Item-finding records
○ ○ ○

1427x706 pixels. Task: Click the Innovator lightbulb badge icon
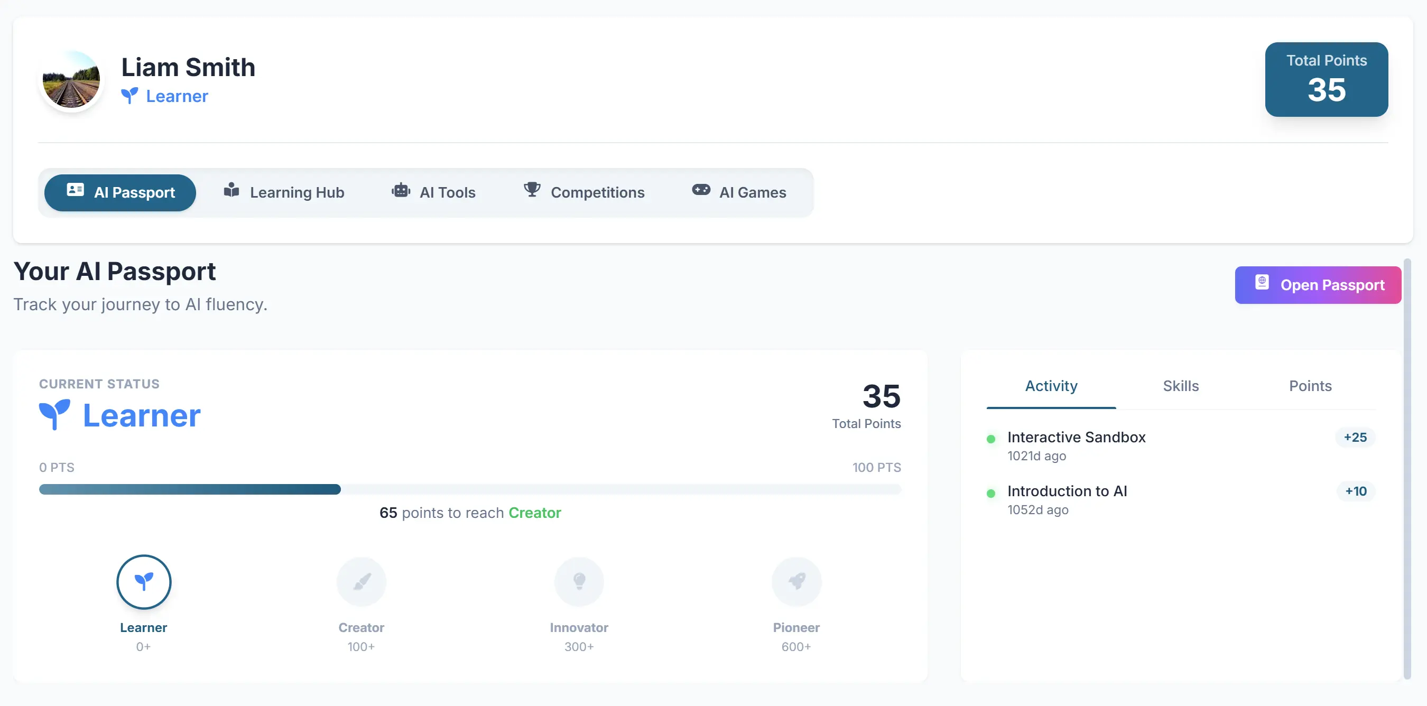[x=579, y=581]
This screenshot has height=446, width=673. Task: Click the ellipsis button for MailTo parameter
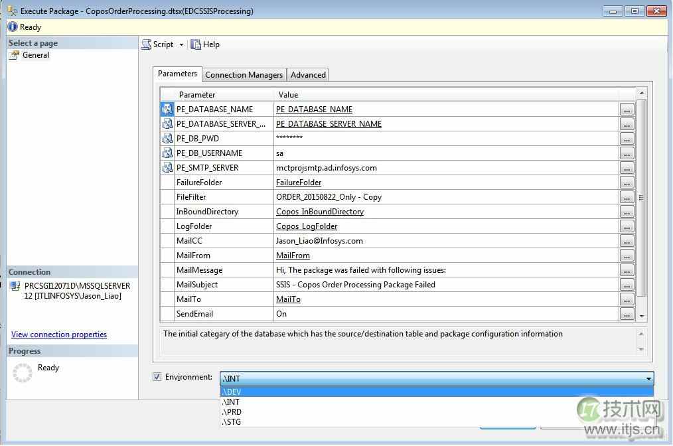click(x=627, y=299)
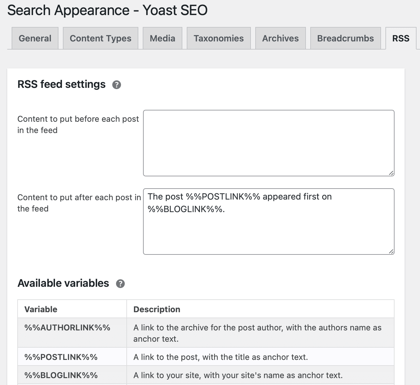Open the Breadcrumbs tab
Viewport: 420px width, 385px height.
(345, 38)
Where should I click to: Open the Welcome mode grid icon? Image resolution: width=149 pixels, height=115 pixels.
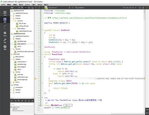point(5,13)
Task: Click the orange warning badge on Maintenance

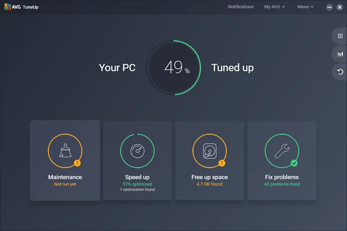Action: tap(77, 163)

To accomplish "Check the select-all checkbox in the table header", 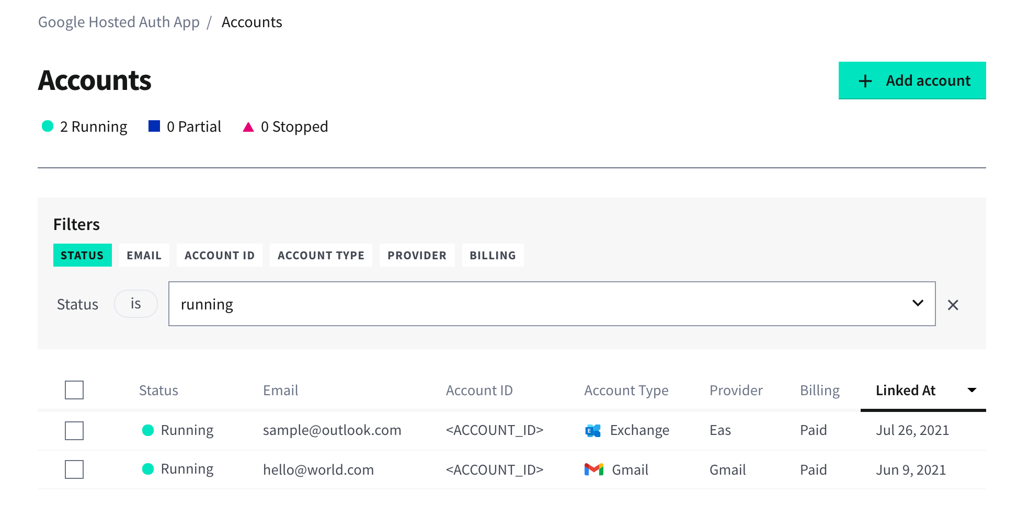I will point(74,389).
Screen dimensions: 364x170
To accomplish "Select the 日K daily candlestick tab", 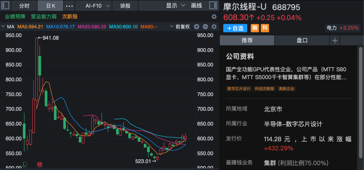I will 51,6.
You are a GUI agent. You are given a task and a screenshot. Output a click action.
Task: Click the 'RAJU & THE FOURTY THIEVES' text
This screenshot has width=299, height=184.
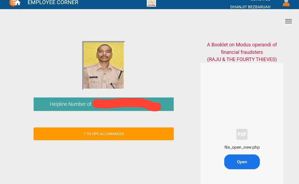pyautogui.click(x=242, y=59)
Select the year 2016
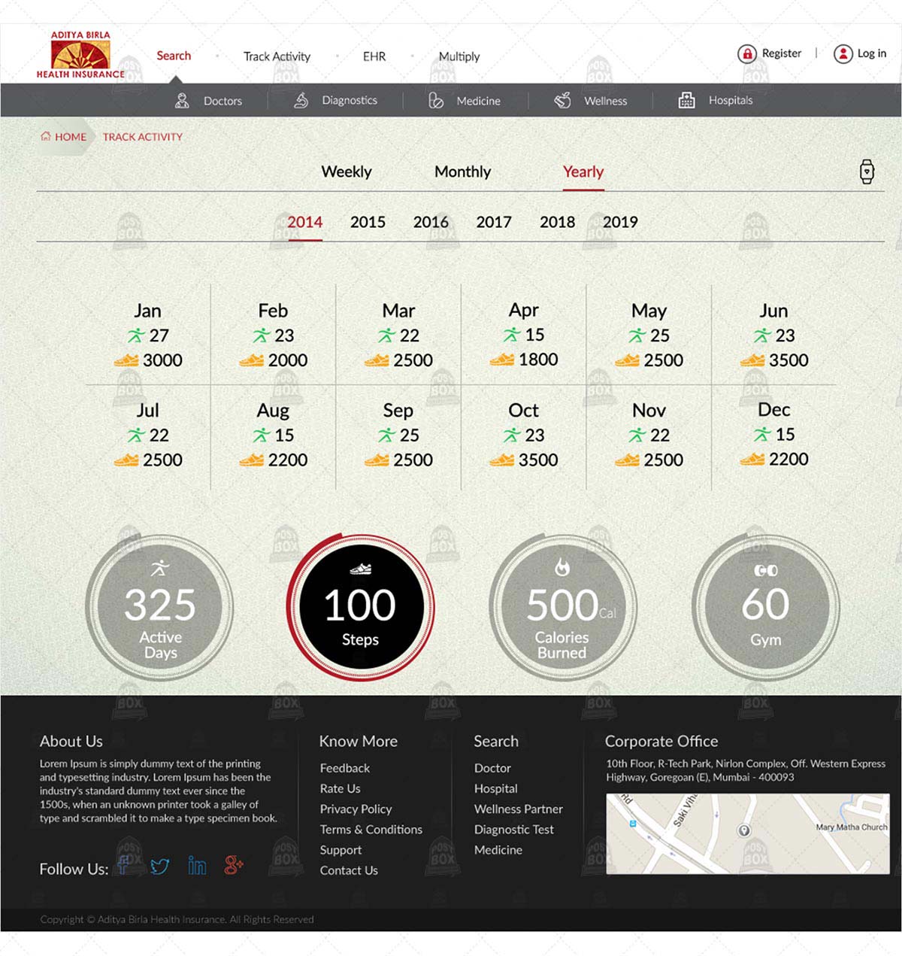This screenshot has width=902, height=956. (431, 222)
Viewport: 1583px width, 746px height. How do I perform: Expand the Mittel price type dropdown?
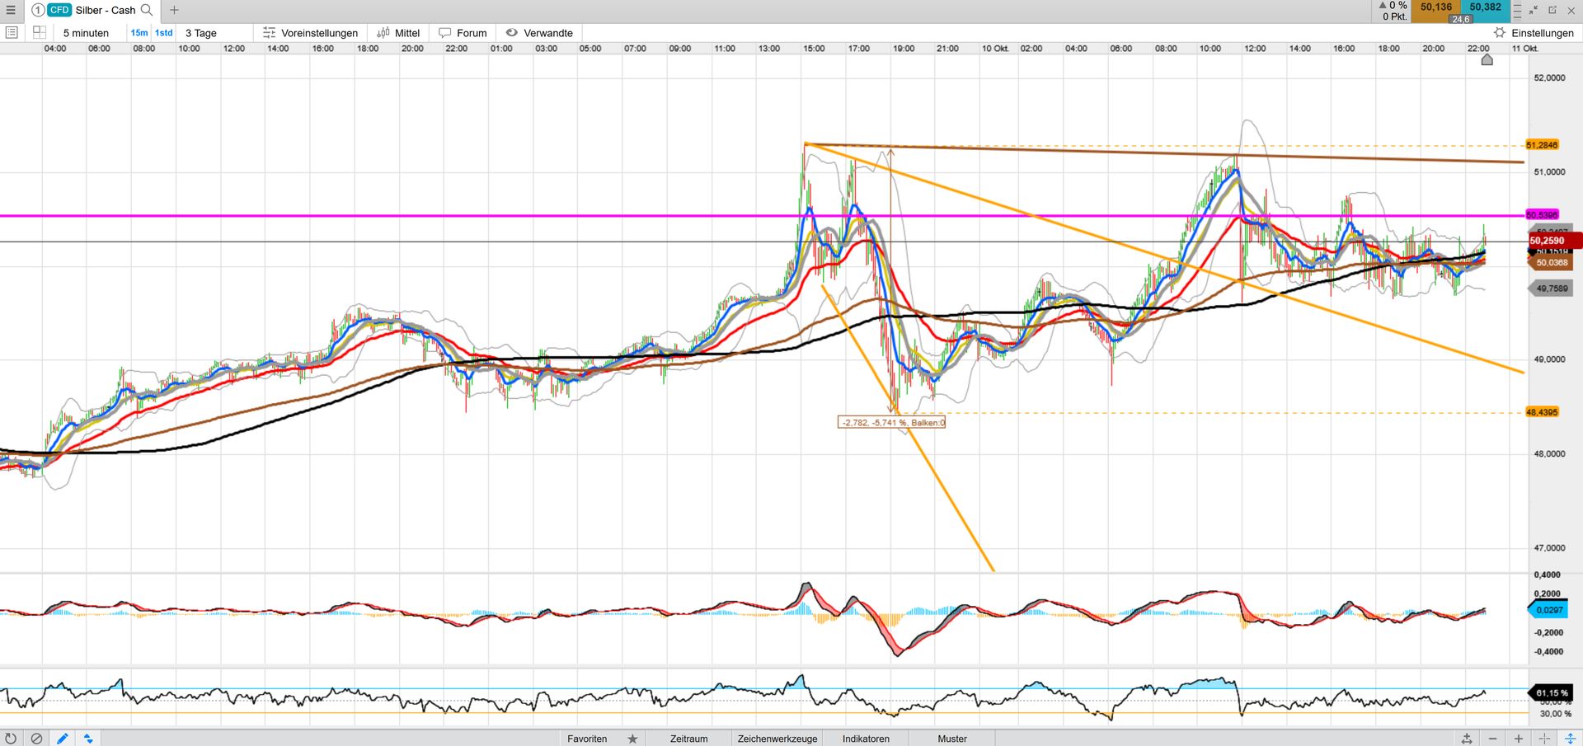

○ ○ ○

Directions → Retype the stretch of the records from the start through the line containing "Action: tap(77, 163)", keeping every character unchanged. Leave the pictures out of your copy.

Solution to this exercise →
1427x706 pixels. Task: Click the Innovator lightbulb badge icon
[x=579, y=581]
This screenshot has height=446, width=673. Task: Click the ellipsis button for MailTo parameter
click(x=627, y=299)
Open the Breadcrumbs tab
Viewport: 420px width, 385px height.
(345, 38)
Where should I click to: Open the Welcome mode grid icon? Image resolution: width=149 pixels, height=115 pixels.
point(5,13)
Task: Click the orange warning badge on Maintenance

Action: tap(77, 163)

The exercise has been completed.